◆ Directions ◆
Keeping every character in place, output all the data.

_ _ _ _ _

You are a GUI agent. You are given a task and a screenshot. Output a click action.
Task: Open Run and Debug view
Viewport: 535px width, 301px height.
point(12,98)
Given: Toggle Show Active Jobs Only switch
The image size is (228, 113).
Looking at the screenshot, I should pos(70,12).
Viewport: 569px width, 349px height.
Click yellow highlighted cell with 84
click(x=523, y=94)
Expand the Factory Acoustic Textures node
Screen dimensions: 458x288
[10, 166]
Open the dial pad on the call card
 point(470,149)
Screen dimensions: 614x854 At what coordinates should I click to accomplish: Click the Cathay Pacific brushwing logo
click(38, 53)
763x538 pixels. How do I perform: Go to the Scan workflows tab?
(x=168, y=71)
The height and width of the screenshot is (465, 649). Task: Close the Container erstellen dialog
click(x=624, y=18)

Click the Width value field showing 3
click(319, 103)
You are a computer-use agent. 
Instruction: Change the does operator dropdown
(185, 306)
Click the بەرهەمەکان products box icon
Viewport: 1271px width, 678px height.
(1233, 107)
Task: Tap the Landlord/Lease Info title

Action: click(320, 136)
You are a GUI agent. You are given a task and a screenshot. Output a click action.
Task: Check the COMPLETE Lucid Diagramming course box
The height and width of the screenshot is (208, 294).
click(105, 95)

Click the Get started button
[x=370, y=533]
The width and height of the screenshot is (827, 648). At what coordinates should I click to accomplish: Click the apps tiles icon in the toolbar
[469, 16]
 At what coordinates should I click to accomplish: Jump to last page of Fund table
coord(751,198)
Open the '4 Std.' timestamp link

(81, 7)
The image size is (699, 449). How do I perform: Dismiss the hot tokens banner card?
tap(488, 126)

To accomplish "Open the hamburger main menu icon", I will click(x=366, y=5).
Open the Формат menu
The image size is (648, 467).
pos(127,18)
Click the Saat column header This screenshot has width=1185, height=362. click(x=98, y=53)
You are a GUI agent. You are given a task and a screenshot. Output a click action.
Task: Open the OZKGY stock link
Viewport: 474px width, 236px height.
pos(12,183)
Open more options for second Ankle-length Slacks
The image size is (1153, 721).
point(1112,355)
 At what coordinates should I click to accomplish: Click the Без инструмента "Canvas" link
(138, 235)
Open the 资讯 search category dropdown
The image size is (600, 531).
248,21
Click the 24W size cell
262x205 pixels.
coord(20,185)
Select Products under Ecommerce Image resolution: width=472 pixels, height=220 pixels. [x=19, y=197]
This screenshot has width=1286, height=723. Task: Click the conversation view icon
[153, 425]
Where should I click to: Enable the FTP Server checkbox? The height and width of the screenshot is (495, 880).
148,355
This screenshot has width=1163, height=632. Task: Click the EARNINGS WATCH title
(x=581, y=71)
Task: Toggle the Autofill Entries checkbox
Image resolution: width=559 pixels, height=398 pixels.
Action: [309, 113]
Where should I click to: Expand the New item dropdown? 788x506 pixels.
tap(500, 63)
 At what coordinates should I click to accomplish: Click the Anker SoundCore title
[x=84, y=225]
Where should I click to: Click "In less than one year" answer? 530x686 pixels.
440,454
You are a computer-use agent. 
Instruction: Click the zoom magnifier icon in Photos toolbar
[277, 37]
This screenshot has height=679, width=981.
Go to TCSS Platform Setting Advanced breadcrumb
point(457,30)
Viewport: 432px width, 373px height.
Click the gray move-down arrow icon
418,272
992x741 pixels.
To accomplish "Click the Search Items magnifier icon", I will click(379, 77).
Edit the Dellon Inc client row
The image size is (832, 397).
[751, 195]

_ _ _ _ _

◆ Expected output ◆
You are a GUI agent. You are given a task and a screenshot. Output a click action.
Task: Open Run and Debug view
Viewport: 535px width, 301px height.
point(12,98)
Given: Toggle Show Active Jobs Only switch
The image size is (228, 113).
Looking at the screenshot, I should pos(70,12).
Viewport: 569px width, 349px height.
Click yellow highlighted cell with 84
click(x=523, y=94)
Expand the Factory Acoustic Textures node
Screen dimensions: 458x288
[10, 166]
Open the dial pad on the call card
 point(470,149)
Screen dimensions: 614x854 At what coordinates should I click to accomplish: Click the Cathay Pacific brushwing logo
click(38, 53)
763x538 pixels. How do I perform: Go to the Scan workflows tab?
(x=168, y=71)
The height and width of the screenshot is (465, 649). Task: Close the Container erstellen dialog
click(x=624, y=18)

Click the Width value field showing 3
click(319, 103)
You are a computer-use agent. 
Instruction: Change the does operator dropdown
(185, 306)
Click the بەرهەمەکان products box icon
Viewport: 1271px width, 678px height.
(1233, 107)
Task: Tap the Landlord/Lease Info title

Action: click(320, 136)
You are a GUI agent. You are given a task and a screenshot. Output a click action.
Task: Check the COMPLETE Lucid Diagramming course box
The height and width of the screenshot is (208, 294).
click(105, 95)

Click the Get started button
[x=370, y=533]
The width and height of the screenshot is (827, 648). At what coordinates should I click to accomplish: Click the apps tiles icon in the toolbar
[469, 16]
 At what coordinates should I click to accomplish: Jump to last page of Fund table
coord(751,198)
Open the '4 Std.' timestamp link

(81, 7)
The image size is (699, 449). How do I perform: Dismiss the hot tokens banner card?
tap(488, 126)

To accomplish "Open the hamburger main menu icon", I will click(x=366, y=5).
Open the Формат menu
The image size is (648, 467).
pos(127,18)
Click the Saat column header This screenshot has width=1185, height=362. click(x=98, y=53)
You are a GUI agent. You are given a task and a screenshot. Output a click action.
Task: Open the OZKGY stock link
Viewport: 474px width, 236px height.
pos(12,183)
Open more options for second Ankle-length Slacks
The image size is (1153, 721).
point(1112,355)
 At what coordinates should I click to accomplish: Click the Без инструмента "Canvas" link
(138, 235)
Open the 资讯 search category dropdown
The image size is (600, 531).
248,21
Click the 24W size cell
262x205 pixels.
coord(20,185)
Select Products under Ecommerce Image resolution: width=472 pixels, height=220 pixels. [x=19, y=197]
This screenshot has width=1286, height=723. Task: Click the conversation view icon
[153, 425]
Where should I click to: Enable the FTP Server checkbox? The height and width of the screenshot is (495, 880).
148,355
This screenshot has width=1163, height=632. Task: Click the EARNINGS WATCH title
(x=581, y=71)
Task: Toggle the Autofill Entries checkbox
Image resolution: width=559 pixels, height=398 pixels.
Action: [309, 113]
Where should I click to: Expand the New item dropdown? 788x506 pixels.
tap(500, 63)
 At what coordinates should I click to accomplish: Click the Anker SoundCore title
[x=84, y=225]
Where should I click to: Click "In less than one year" answer? 530x686 pixels.
440,454
You are a computer-use agent. 
Instruction: Click the zoom magnifier icon in Photos toolbar
[277, 37]
This screenshot has height=679, width=981.
Go to TCSS Platform Setting Advanced breadcrumb
point(457,30)
Viewport: 432px width, 373px height.
Click the gray move-down arrow icon
418,272
992x741 pixels.
To accomplish "Click the Search Items magnifier icon", I will click(379, 77).
Edit the Dellon Inc client row
The image size is (832, 397).
[751, 195]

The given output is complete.